What is a Feature Group Template?

Feature Group Template is a SQL template where a SQL query is reused with the help of variable(s). These variable(s) are provided with feature group table name(s) (data table) as values to create a feature group. This enables data scientists to use the feature group template and input different feature groups as variable values to create different feature groups without rewriting the same SQL queries.

Example SQL query format: SELECT * FROM {table_name} GROUP BY {table_name}.column_name

Where table_name is a variable that can be replaced with different feature groups.

Why are Feature Group Templates useful?

Feature Group Templates help in the efficient and convenient creation of different feature groups with commonality in terms of how they can be created/derived.

Example scenario: suppose we have several large dataset of thousands of movies under various genres and we want to sample a list of movies for the last two decades starting from 2000 that includes all genres. We can write a simple SQL template to accomplish this:

SELECT * FROM {movies_genre_catalog} WHERE 2000 < movie_year AND movie_year < 2021

Where variable movies_genre_catalog can be replaced with feature groups corresponding to each respective genre dataset.

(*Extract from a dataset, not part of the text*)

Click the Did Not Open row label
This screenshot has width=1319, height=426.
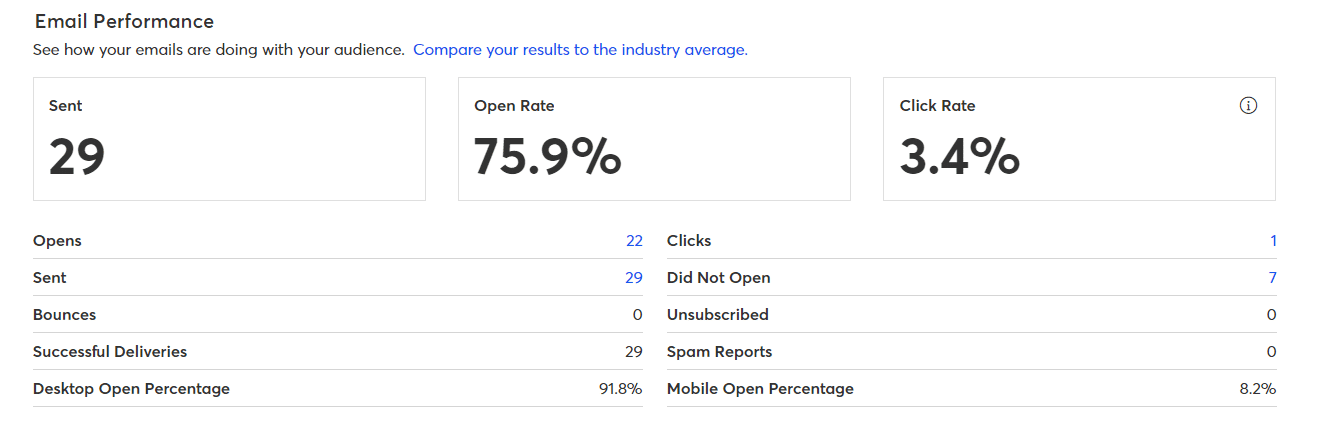tap(718, 278)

This is how it becomes convenient to create different feature groups using the same SQL template that uses a variable. Feature Group Templates also enable proper organization and management of templated feature groups for a machine learning project or a group of associated machine learning projects. In the running example, the end user will be able to create several feature groups by providing the feature group table name for their respective genres. Further, the user will have the details of every feature group, like the SQL template the feature is linked to, the variable name and the feature group provided to it, the feature group version history, etc., making it easy to create more feature groups and manage existing ones.